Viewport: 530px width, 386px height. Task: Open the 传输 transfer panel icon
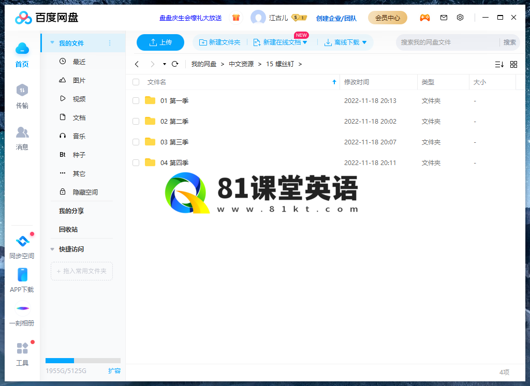click(x=22, y=91)
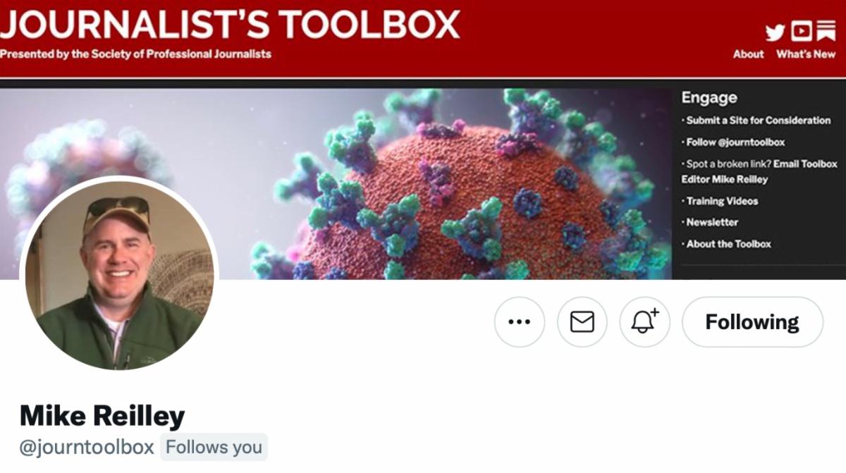Click About the Toolbox link

pyautogui.click(x=728, y=244)
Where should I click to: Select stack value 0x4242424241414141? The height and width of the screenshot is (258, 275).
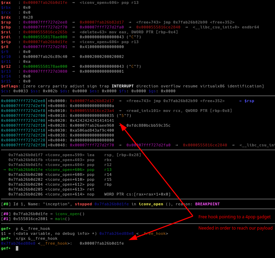click(92, 120)
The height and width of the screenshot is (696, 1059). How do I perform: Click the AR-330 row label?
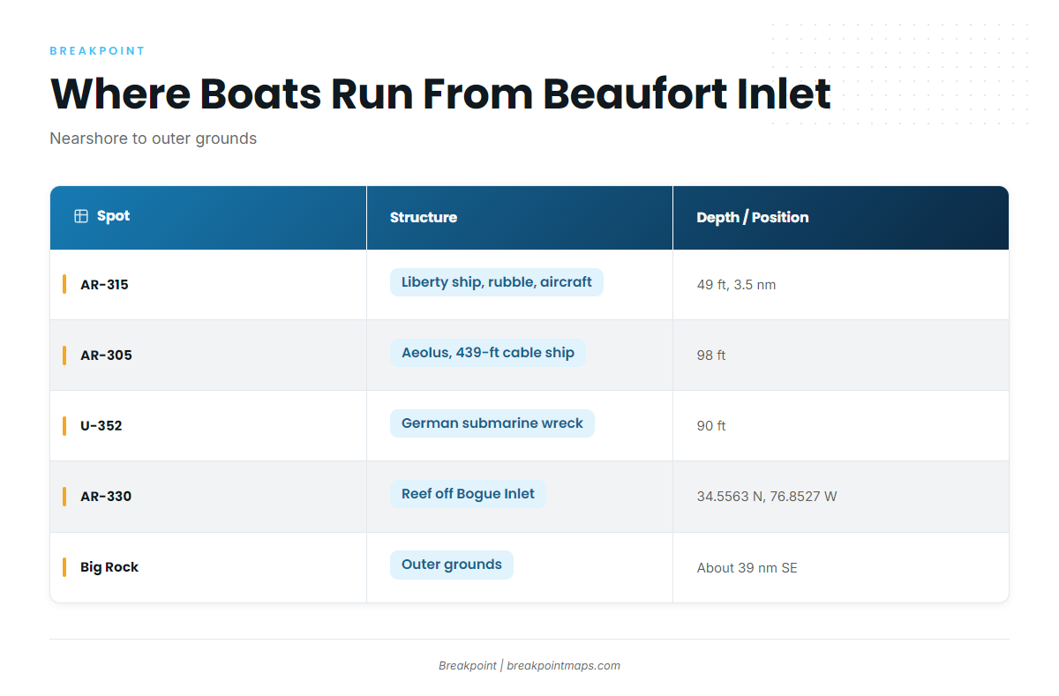point(106,497)
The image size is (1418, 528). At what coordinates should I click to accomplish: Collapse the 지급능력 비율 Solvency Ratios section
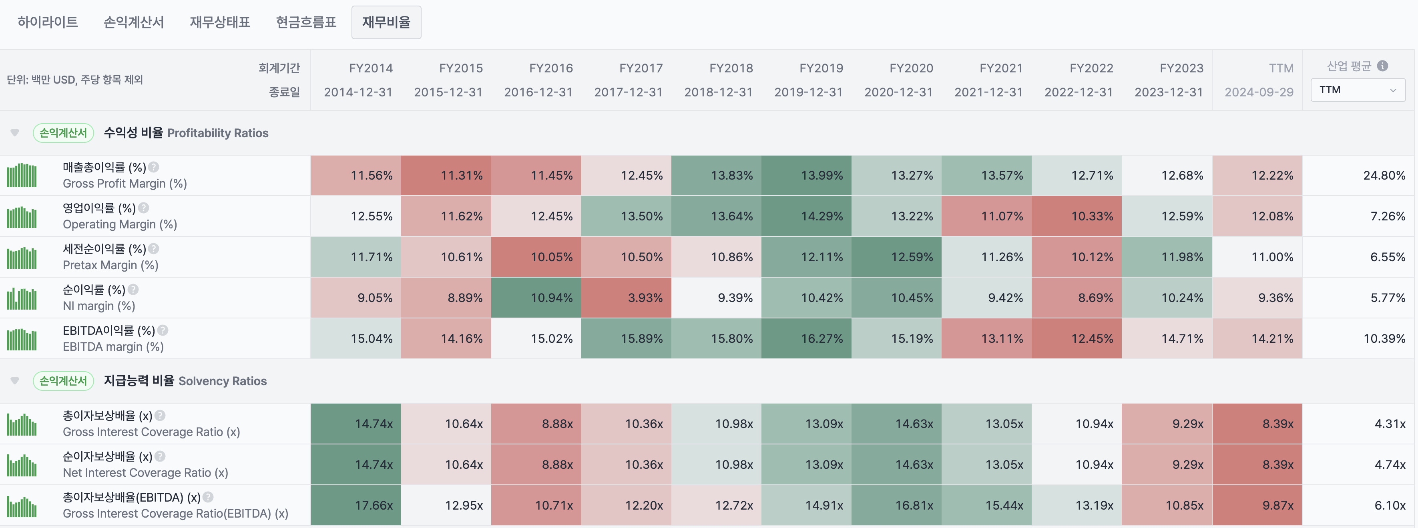click(15, 381)
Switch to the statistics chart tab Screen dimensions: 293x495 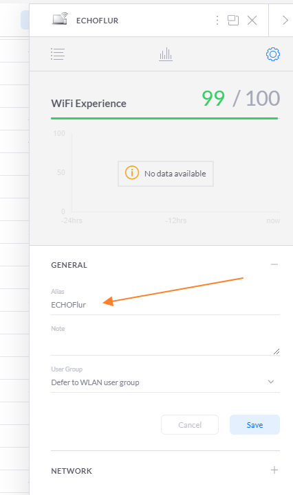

• EXERCISE INSTRUCTIONS
Lines from the one that holds "Where should I" through the final line of the material are to be duplicated exactly; no pictures belong in the copy.

• TASK RESULT
Where should I click to: Select stack value 0x4242424241414141? The height and width of the screenshot is (258, 275).
click(92, 120)
The height and width of the screenshot is (696, 1059). How do I perform: Click the AR-330 row label?
point(106,497)
The image size is (1418, 528). At what coordinates should I click to accomplish: Collapse the 지급능력 비율 Solvency Ratios section
click(15, 381)
Switch to the statistics chart tab Screen dimensions: 293x495 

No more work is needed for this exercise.